L'intérêt des abeilles doit primer

Le maintien des surfaces de féveroles, luzerne, trèfles, lupins... est très important pour assurer le bol alimentaire des abeilles. Ces surfaces sont peu nombreuses (ex : environ 60 000 ha en France pour la féverole) mais stratégiques au plan de la biodiversité opérationnelle et des services écosystémiques. Elles nécessitent en outre une faible utilisation d'herbicides. La balance entre avantages et inconvénients penche indubitablement en faveur de leur maintien dans l'espace agricole. Très peu de surfaces sont nécessaires. On l'a vu avec le cas des jachères apicoles. Leur présence sur 0,5% de la zone de butinage assure plus des 2/3 de l'alimentation des abeilles.  « Avec peu, on fait beaucoup pour les abeilles » rappelle Philippe Lecompte, Président-fondateur du Réseau Biodiversité pour les Abeilles et apiculteur bio professionnel en Champagne. « Tout ce que l'agriculture peut offrir aux abeilles est bon à prendre. Il faut préserver ces surfaces mellifères qui doivent continuer à bénéficier de la réglementation actuelle sur les SIE. Dans ce domaine comme dans bien d'autres, le mieux est l'ennemi du bien » poursuit-il.Le pois, la féverole et le lupin représentent aujourd'hui en France environ 250 000 ha contre plus de 700 000 ha dans les années 90. La courbe descendante suit celle de la production de miel.

Sans fleurs, difficile de faire du miel !

La possibilité d'intégrer ces légumineuses en tant que SIE constitue un des leviers incitatifs de la PAC permettant le développement de ces productions et de répondre ainsi aux objectifs politiques d'amélioration de notre autonomie en protéines. Sans désherbant ces surfaces se rapprocheraient du néant. Voilà pourquoi le projet de Règlement délégué de la Commission représente une menace pour les abeilles. Les députés européens ne doivent pas se tromper de combat. Ceux qui soutiendront cette réforme doivent être conscients que par leur vote ils vont contribuer à affamer les abeilles.

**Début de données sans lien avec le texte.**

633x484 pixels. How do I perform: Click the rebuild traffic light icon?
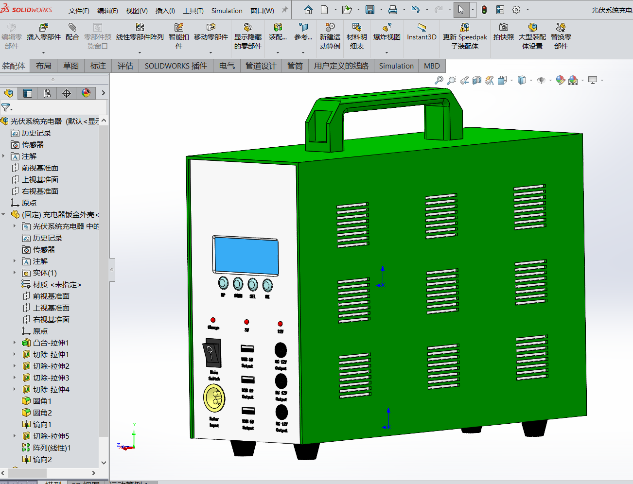(x=484, y=10)
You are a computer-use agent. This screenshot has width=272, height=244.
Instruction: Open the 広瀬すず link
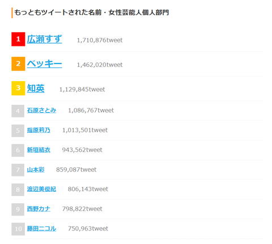[44, 39]
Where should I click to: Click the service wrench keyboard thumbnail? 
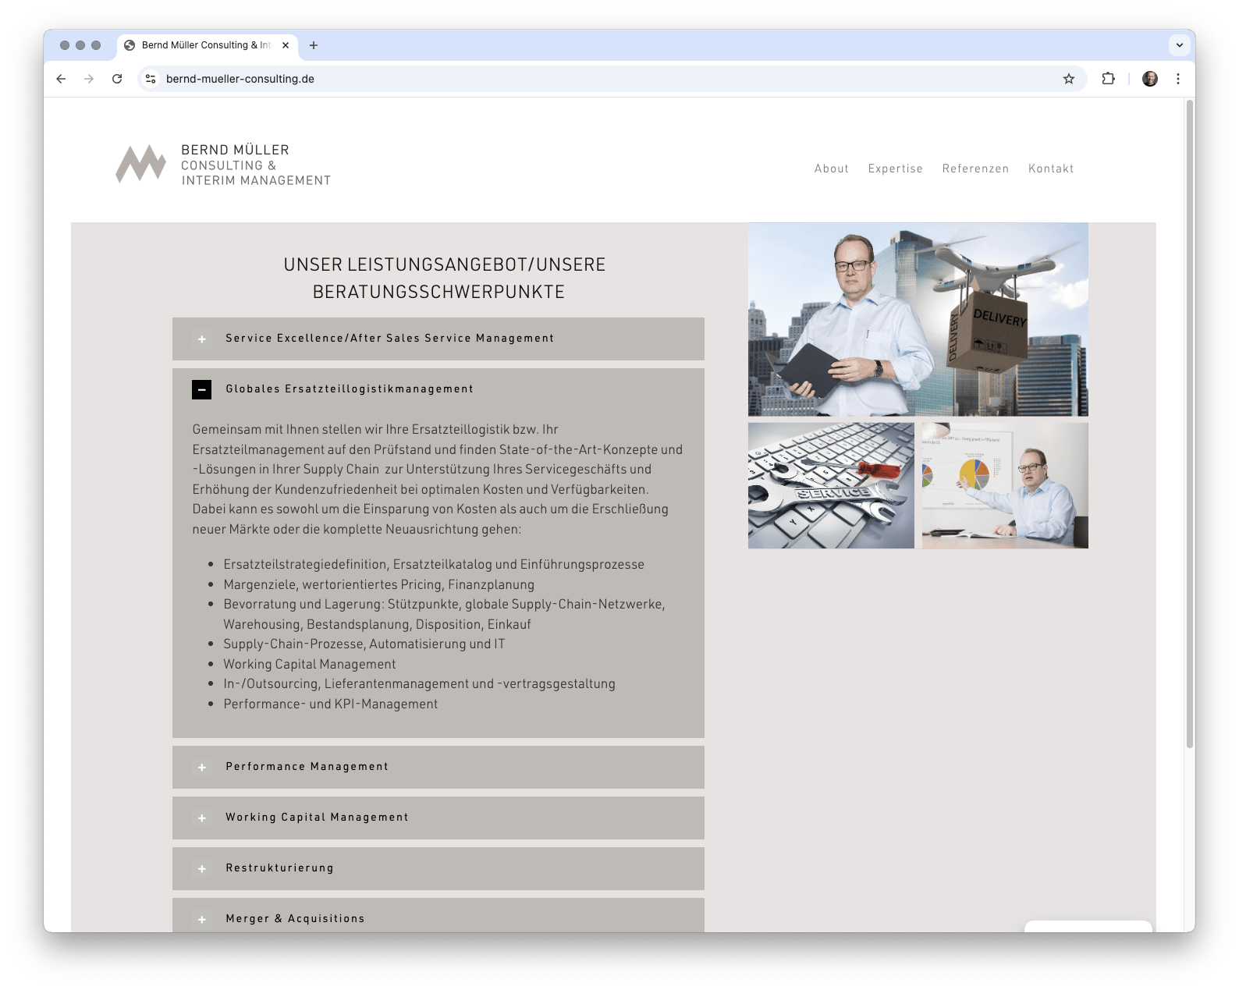click(831, 485)
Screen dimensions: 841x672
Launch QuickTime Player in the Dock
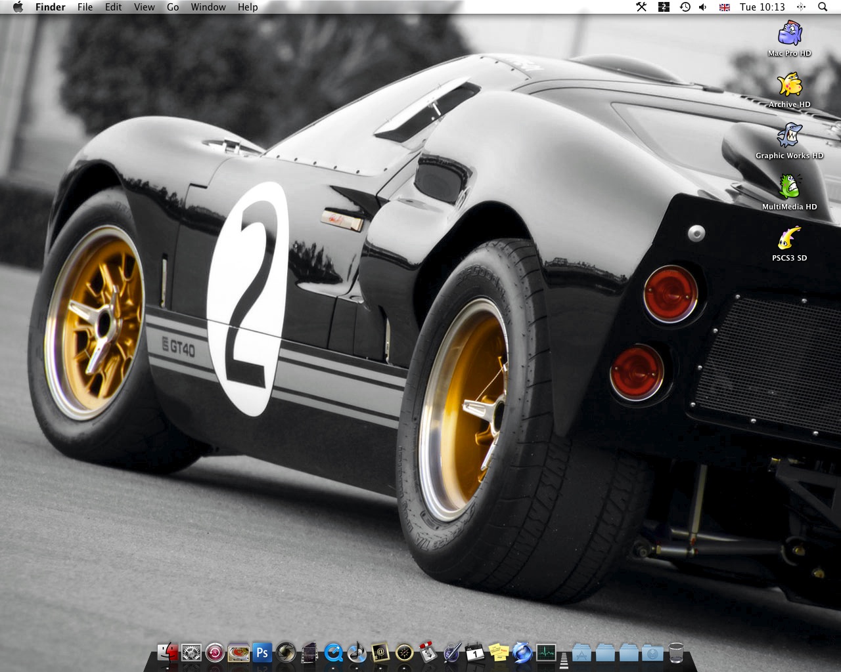pos(334,652)
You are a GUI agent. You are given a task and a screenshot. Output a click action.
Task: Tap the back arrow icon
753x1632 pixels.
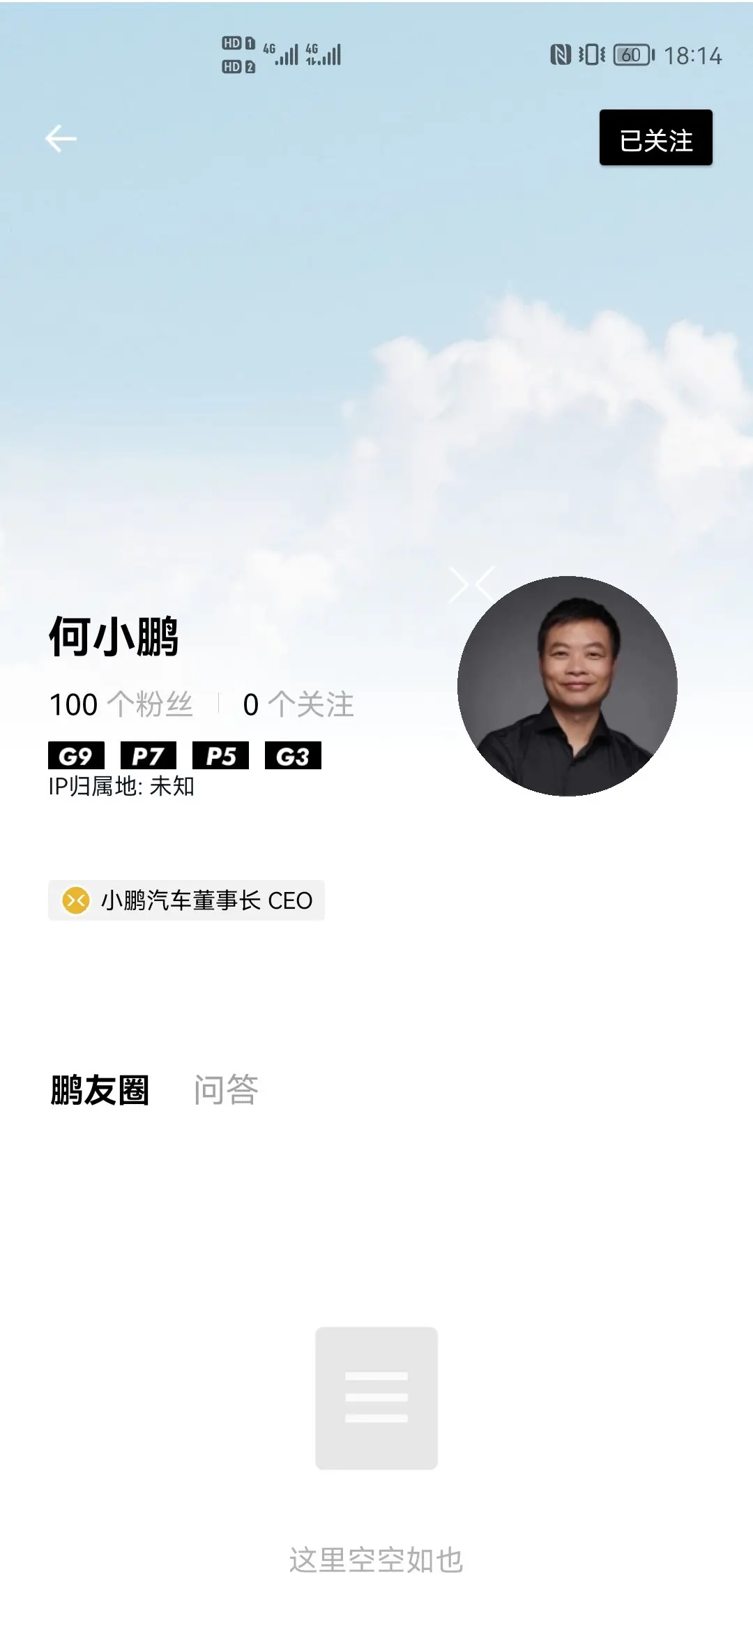click(x=61, y=138)
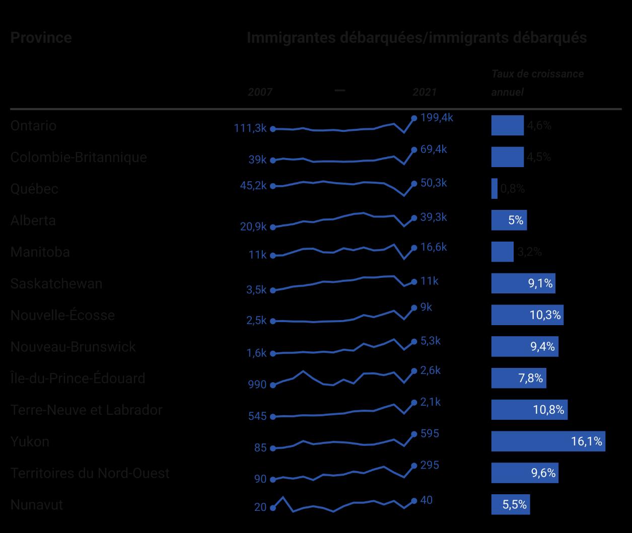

Le piège des mesures louables

On a déjà observé ce décalage entre un objectif de départ louable et une conséquence sur le terrain désastreuse. Le verdissement de la PAC, le fameux greening entendait aussi faire la part belle à la biodiversité. Ses ardents promoteurs se félicitaient à l'avance d'une réforme qui allait améliorer la qualité de l'environnement et même celle de nos abeilles. Pourtant, le greening a eu pour conséquence directe la suppression de la prime à la jachère mellifère. Depuis son entrée en vigueur le 1er janvier 2015, la réglementation de la PAC ne fait aucune différence entre une jachère spontanée et une jachère mellifère. L'une se contente de laisser pousser les espèces présentes naturellement, c'est à dire principalement des espèces herbacées. L'autre est conçue pour offrir une succession de floraisons d'espèces reconnues pour la qualité de leurs apports en pollen et en nectar. Au plan environnemental, comment mettre ces deux types de jachères sur un même pied d'égalité ? Cette ineptie a eu pour conséquence une réduction massive des surfaces de jachères mellifères, véritables garde-manger pour les abeilles.